— ABOUT THIS EXERCISE —
Will you quote precisely the lines that run from the top of the material below to the line containing "Privacy Policy (711, 542)", both ends included?

------------------------------

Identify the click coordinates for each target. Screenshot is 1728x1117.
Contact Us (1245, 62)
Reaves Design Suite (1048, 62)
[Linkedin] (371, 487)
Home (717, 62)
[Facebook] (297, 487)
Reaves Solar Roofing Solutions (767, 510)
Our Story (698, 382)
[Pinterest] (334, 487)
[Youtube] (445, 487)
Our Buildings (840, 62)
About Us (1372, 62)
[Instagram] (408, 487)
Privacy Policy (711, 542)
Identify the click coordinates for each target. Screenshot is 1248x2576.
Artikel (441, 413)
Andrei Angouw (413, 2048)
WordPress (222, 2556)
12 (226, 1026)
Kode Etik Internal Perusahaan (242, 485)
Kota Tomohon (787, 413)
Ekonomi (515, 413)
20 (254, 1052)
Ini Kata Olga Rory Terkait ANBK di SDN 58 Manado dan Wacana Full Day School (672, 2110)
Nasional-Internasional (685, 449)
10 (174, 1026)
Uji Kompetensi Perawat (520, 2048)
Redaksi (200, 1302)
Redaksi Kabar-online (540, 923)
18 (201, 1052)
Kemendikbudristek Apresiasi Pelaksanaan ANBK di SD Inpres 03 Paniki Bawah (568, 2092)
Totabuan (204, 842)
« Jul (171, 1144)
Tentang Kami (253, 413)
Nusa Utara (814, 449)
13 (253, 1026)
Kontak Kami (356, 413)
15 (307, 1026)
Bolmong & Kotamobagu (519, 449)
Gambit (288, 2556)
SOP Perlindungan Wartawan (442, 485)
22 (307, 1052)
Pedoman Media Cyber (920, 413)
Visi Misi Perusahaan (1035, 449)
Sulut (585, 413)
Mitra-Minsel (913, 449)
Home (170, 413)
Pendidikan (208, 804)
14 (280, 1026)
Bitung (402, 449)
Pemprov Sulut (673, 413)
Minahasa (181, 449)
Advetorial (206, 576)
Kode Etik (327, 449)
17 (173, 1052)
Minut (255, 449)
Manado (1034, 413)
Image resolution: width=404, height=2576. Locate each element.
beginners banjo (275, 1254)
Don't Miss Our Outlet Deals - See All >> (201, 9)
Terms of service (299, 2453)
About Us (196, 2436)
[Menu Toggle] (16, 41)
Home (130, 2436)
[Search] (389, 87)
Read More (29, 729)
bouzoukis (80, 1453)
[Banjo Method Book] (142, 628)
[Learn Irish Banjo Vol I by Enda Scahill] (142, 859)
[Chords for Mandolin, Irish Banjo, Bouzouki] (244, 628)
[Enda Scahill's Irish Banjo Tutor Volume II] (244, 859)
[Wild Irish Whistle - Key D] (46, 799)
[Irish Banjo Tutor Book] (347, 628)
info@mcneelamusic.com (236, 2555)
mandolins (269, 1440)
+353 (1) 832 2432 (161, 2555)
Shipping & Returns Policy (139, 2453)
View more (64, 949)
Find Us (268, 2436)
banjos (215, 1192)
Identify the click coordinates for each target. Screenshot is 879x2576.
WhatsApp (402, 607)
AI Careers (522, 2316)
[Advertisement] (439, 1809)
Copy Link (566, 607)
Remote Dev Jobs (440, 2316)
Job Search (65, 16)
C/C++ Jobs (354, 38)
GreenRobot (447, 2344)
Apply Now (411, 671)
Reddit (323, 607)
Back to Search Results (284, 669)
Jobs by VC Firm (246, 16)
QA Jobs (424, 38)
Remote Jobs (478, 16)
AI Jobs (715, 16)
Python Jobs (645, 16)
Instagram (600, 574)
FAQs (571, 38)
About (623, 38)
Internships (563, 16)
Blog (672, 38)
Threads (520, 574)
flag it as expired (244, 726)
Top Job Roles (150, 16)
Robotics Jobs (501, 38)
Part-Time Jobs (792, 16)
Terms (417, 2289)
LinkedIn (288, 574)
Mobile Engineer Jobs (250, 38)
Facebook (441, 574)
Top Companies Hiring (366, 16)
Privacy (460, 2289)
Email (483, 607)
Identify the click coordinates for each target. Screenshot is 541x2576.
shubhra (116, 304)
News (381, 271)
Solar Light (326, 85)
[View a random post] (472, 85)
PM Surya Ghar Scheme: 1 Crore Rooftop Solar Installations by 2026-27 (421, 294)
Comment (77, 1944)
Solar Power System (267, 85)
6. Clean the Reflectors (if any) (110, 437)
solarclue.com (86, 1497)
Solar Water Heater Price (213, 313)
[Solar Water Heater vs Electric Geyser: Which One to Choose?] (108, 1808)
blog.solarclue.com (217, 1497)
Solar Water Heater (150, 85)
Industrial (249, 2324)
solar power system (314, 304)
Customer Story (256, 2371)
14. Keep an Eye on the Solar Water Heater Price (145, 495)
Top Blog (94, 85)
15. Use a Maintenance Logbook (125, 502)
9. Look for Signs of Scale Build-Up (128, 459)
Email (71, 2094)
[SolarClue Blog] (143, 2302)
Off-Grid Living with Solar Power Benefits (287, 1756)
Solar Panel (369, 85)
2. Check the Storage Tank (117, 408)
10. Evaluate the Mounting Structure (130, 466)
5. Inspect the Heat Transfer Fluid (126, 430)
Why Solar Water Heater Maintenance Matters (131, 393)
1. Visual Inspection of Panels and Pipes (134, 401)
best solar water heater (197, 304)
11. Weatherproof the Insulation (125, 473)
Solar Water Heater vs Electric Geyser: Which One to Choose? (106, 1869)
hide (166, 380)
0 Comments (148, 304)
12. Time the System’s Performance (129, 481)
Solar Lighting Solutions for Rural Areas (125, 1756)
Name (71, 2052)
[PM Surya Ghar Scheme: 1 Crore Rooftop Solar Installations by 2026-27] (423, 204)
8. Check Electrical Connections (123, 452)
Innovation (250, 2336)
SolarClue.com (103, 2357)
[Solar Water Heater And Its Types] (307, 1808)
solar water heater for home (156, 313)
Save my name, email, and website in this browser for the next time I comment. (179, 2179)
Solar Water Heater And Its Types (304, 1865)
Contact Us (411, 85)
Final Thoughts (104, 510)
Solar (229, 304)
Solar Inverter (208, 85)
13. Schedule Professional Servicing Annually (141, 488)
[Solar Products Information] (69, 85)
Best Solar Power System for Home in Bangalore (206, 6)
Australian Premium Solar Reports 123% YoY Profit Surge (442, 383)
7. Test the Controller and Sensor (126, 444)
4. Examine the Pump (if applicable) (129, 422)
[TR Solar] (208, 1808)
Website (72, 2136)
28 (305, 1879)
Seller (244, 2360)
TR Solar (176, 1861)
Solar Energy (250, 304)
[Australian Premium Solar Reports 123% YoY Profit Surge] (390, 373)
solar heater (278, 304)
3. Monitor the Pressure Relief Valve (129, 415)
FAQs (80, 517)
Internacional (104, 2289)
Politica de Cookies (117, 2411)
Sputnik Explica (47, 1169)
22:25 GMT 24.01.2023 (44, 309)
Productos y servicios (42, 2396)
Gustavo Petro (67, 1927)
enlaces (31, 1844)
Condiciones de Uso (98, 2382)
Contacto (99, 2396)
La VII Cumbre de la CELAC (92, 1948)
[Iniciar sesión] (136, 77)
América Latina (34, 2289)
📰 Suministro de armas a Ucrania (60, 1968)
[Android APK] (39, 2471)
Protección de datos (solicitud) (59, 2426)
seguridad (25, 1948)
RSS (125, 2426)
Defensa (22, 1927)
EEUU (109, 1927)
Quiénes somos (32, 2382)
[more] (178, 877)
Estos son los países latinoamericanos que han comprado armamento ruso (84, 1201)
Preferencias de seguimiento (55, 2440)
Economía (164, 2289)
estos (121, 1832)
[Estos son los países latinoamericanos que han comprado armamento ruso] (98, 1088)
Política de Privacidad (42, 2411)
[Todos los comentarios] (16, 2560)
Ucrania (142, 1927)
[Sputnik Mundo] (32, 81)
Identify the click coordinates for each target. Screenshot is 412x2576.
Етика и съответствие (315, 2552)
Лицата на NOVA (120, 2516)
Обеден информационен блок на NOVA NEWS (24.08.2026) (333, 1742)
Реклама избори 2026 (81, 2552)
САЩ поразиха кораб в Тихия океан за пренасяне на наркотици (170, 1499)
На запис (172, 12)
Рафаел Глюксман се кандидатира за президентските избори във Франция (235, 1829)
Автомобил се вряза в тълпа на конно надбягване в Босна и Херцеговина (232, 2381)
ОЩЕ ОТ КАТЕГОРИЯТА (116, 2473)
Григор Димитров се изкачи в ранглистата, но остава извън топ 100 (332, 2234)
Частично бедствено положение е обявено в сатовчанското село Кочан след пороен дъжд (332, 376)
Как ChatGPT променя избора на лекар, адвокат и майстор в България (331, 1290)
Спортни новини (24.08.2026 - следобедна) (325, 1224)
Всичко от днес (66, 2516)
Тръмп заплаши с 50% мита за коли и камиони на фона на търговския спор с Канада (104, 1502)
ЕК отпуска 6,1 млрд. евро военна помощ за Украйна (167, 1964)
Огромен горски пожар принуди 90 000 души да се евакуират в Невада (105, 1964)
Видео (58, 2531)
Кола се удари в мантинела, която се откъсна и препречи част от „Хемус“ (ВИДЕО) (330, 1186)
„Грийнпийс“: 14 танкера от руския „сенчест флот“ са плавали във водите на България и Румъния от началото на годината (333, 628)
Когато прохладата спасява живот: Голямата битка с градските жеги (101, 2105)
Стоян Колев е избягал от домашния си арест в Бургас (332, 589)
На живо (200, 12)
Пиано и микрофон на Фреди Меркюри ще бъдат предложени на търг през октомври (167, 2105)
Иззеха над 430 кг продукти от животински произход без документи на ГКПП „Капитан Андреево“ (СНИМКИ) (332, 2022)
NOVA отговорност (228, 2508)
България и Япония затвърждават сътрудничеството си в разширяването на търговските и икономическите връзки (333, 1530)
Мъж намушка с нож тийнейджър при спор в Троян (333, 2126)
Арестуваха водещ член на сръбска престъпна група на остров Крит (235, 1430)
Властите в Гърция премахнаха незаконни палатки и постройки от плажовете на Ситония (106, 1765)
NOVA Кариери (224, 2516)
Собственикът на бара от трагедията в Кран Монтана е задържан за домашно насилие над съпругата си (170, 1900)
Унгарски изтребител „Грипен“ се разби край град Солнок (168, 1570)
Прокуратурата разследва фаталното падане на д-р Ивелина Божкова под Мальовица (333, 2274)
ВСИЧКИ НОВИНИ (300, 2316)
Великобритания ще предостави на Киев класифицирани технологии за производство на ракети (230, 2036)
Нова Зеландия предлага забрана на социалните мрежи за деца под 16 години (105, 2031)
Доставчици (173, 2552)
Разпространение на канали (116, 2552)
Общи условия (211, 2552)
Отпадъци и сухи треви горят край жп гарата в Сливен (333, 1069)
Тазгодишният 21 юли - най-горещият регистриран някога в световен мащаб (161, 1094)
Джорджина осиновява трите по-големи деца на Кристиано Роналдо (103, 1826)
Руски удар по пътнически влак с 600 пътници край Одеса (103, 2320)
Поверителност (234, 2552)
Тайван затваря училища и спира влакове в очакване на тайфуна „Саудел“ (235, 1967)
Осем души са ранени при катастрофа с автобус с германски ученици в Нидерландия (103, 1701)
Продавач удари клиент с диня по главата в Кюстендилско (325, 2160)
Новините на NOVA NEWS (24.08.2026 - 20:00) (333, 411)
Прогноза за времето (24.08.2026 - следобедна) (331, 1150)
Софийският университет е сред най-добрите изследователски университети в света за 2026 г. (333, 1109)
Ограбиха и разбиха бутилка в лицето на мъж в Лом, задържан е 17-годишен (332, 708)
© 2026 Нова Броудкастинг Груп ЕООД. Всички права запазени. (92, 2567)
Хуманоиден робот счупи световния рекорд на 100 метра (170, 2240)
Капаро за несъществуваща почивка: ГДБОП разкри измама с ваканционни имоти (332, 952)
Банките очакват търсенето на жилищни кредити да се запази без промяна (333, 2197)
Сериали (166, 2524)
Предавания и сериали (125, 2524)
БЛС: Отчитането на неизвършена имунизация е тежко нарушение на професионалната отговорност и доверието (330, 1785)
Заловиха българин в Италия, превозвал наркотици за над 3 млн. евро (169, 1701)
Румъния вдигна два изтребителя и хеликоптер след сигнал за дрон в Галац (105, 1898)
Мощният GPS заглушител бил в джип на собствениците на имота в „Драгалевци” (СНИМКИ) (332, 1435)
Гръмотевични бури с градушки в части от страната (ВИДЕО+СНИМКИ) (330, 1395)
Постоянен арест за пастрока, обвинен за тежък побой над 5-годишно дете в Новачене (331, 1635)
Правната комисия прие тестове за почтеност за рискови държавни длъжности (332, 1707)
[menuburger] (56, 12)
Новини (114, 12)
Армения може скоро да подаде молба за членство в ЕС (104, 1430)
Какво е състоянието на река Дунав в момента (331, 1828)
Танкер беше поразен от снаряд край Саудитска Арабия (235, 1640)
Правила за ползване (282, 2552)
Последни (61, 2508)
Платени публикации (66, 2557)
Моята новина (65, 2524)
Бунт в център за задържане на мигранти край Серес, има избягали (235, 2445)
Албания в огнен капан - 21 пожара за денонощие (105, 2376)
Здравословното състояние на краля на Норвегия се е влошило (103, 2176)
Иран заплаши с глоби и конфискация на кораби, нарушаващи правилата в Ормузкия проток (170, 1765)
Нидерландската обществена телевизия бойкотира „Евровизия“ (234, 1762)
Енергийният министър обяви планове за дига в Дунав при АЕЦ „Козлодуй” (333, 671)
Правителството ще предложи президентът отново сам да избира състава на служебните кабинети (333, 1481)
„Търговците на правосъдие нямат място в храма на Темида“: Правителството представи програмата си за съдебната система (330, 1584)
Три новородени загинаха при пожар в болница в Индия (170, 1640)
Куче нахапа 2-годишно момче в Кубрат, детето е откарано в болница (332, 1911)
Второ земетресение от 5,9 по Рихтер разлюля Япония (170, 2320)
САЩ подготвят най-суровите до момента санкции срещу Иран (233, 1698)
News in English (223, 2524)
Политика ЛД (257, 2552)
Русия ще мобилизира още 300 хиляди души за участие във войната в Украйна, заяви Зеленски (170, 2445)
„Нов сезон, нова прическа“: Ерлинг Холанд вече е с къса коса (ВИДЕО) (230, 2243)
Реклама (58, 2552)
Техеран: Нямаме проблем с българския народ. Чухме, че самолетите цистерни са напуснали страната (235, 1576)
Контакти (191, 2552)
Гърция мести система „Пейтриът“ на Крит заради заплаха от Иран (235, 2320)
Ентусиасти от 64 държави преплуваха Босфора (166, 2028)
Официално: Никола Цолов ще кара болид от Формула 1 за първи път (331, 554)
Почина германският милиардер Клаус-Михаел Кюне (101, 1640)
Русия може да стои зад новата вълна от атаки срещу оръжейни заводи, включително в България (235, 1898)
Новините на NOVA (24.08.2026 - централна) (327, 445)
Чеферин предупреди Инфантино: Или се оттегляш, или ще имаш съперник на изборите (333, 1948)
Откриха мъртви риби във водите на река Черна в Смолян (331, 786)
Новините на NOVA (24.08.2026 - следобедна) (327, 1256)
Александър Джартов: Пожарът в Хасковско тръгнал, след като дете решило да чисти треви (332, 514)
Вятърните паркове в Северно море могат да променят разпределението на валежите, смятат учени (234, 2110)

------------------------------

— TASK SOLUTION —
Identify the click coordinates for each target. Screenshot is 1728x1117.
Contact Us (1245, 62)
Reaves Design Suite (1048, 62)
[Linkedin] (371, 487)
Home (717, 62)
[Facebook] (297, 487)
Reaves Solar Roofing Solutions (767, 510)
Our Story (698, 382)
[Pinterest] (334, 487)
[Youtube] (445, 487)
Our Buildings (840, 62)
About Us (1372, 62)
[Instagram] (408, 487)
Privacy Policy (711, 542)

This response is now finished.